Karl-Heinz Banse ist Präsident des Deutschen Feuerwehrverbandes.  Foto: Dpa

Herr Banse, für die Feuerwehren in der Ukraine ist der Krieg eine gefährliche Extrembelastung. Wie helfen deutsche Feuerwehren?

Karl-Heinz Banse: Wir unterstützen die Kollegen mit Material. Die Hilfsbereitschaft der Feuerwehrangehörigen auch in den Landesverbänden ist überwältigend. Viele Feuerwehren organisieren Transporte in Richtung Ukraine. Einige Freiwillige Feuerwehren haben ganze Lkw-Kolonnen auf den Weg gebracht. Wir als Bundesverband vermitteln Hilfsangebote und haben ein Spendenkonto eingerichtet.

 

Was wird denn in die Ukraine geliefert?

Banse: Unsere Feuerwehren geben, soweit sie es erübrigen können, Ausrüstung ab, wie Stiefel, Hosen, Schläuche, Helme. Manches Material wird auch mit Flugzeugen transportiert. Ein Beispiel: Die Feuerwehr Fellbach hatte Ausrüstung aus verschiedenen Feuerwehren gesammelt. Auch hatten sich Einheiten aus verschiedenen Bundesländern mit Spenden beteiligt. Rund 400 Paletten kamen zusammen, etwa 40 davon wurden auf dem Stuttgarter Flughafen in drei Flugzeuge des ukrainischen Zivilschutzes verladen. Wir können uns die Lage der ukrainischen Feuerwehr vorstellen, wenn sie selbst unter Beschuss steht. In großen Städten brennen Gebäude, Feuer müssen gelöscht, Menschen gerettet werden.

 

Bekommen die deutschen Freiwilligen Feuerwehren selbst Unterstützung?

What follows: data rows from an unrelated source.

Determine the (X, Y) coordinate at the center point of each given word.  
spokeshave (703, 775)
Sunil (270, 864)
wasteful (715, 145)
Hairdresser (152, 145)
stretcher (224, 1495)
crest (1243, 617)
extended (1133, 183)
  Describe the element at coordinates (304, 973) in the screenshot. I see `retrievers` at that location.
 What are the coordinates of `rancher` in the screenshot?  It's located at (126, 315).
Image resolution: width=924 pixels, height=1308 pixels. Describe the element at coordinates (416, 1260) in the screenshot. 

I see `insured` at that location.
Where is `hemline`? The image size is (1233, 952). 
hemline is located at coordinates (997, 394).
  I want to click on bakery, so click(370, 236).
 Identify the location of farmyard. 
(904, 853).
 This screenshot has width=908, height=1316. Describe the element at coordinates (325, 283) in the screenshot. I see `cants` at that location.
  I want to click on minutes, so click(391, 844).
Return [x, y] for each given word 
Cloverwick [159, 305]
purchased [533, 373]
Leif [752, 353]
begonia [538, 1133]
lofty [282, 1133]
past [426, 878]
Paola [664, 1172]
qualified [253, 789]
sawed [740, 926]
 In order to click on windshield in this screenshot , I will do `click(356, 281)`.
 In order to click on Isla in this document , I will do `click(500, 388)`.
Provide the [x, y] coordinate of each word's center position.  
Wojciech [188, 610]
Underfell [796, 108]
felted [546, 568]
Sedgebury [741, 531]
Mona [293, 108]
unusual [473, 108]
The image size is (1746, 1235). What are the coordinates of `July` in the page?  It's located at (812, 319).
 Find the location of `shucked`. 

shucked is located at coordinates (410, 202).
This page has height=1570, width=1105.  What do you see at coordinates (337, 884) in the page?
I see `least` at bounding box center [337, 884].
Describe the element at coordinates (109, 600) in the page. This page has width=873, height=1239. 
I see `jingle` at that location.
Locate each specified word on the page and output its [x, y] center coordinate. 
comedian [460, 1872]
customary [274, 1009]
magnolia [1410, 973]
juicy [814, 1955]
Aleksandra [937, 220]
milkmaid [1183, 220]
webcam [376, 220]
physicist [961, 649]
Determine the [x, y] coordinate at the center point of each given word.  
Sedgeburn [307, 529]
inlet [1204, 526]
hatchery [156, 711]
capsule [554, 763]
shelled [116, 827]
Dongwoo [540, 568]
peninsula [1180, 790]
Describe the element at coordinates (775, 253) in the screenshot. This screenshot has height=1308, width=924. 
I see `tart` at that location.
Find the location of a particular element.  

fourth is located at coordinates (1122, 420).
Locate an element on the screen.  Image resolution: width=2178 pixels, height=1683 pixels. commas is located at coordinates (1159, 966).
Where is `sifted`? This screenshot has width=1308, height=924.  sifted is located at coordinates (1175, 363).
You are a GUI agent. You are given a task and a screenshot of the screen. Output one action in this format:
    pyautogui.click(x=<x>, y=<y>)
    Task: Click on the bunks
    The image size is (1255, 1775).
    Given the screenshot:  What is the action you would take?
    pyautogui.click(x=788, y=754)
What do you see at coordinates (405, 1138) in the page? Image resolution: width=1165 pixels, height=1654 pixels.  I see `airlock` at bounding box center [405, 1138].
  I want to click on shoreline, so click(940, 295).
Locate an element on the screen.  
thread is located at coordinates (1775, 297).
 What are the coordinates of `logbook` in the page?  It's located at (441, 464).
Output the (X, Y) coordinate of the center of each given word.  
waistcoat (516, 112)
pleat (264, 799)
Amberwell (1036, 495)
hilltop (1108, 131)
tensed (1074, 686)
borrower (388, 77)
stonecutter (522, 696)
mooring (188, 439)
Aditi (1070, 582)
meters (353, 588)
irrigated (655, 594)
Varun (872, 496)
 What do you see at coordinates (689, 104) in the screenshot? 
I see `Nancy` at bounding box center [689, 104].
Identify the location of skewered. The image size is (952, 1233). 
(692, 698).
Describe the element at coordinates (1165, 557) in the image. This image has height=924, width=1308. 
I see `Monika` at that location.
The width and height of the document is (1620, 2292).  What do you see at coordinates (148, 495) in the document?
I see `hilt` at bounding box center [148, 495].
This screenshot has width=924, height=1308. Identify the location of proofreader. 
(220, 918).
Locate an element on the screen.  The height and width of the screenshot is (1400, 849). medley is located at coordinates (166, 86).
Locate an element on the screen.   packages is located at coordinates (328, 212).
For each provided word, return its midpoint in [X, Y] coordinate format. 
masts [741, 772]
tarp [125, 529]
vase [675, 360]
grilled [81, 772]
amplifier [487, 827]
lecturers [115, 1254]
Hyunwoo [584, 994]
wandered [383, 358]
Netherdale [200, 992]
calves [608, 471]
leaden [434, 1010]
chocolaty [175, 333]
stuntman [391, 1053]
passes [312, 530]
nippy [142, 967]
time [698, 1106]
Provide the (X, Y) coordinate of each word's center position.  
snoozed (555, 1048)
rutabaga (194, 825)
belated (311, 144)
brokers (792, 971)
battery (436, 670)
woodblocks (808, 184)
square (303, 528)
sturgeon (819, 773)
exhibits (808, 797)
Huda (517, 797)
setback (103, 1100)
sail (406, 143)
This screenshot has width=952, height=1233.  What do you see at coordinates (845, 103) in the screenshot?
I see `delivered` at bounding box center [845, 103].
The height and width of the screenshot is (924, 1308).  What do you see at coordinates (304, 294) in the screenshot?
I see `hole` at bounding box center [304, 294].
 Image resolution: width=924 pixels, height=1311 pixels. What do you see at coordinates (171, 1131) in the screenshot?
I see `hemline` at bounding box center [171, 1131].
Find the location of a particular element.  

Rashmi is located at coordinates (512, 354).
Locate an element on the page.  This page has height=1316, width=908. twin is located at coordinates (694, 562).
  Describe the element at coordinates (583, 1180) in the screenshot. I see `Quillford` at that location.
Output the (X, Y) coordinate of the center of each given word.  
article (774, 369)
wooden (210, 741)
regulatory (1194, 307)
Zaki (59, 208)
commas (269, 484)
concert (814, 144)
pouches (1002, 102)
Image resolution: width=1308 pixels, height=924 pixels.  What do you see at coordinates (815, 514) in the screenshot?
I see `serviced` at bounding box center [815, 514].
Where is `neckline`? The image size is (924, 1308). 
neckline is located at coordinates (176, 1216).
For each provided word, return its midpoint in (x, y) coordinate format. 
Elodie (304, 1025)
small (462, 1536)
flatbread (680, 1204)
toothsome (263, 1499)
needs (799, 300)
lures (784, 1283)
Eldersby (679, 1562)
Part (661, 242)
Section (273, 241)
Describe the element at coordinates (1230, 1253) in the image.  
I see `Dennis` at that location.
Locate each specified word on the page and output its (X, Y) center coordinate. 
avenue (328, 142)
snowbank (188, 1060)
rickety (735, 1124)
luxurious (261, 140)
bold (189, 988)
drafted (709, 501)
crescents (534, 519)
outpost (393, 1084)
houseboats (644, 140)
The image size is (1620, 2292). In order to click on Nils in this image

Banse: Die Solidarität mit den Feuerwehren ist groß. Wir erhalten Unterstützung aus der Zivilgesellschaft, von Unternehmen. Wir geben Material ab, ohne dass unsere eigene Einsatzbereitschaft darunter leidet. Die Feuerwehren sind in der Regel so ausgestattet, wie sie es auch benötigen in ihren Gebietskörperschaften. Es gibt Wehren, die beispielsweise nach Anschaffung eines Stromgeneratoren den alten nicht gleich entsorgen und ihn zur Seite gestellt haben. Solche funktionsfähigen Altgeräte können in der Ukraine nun einen sehr guten Dienst erfüllen.

 

Und wie werden die Gelder verwendet, die auf Ihrem eigens eingerichteten Spendenkonto zur Stärkung der ukrainischen Feuerwehren eingehen?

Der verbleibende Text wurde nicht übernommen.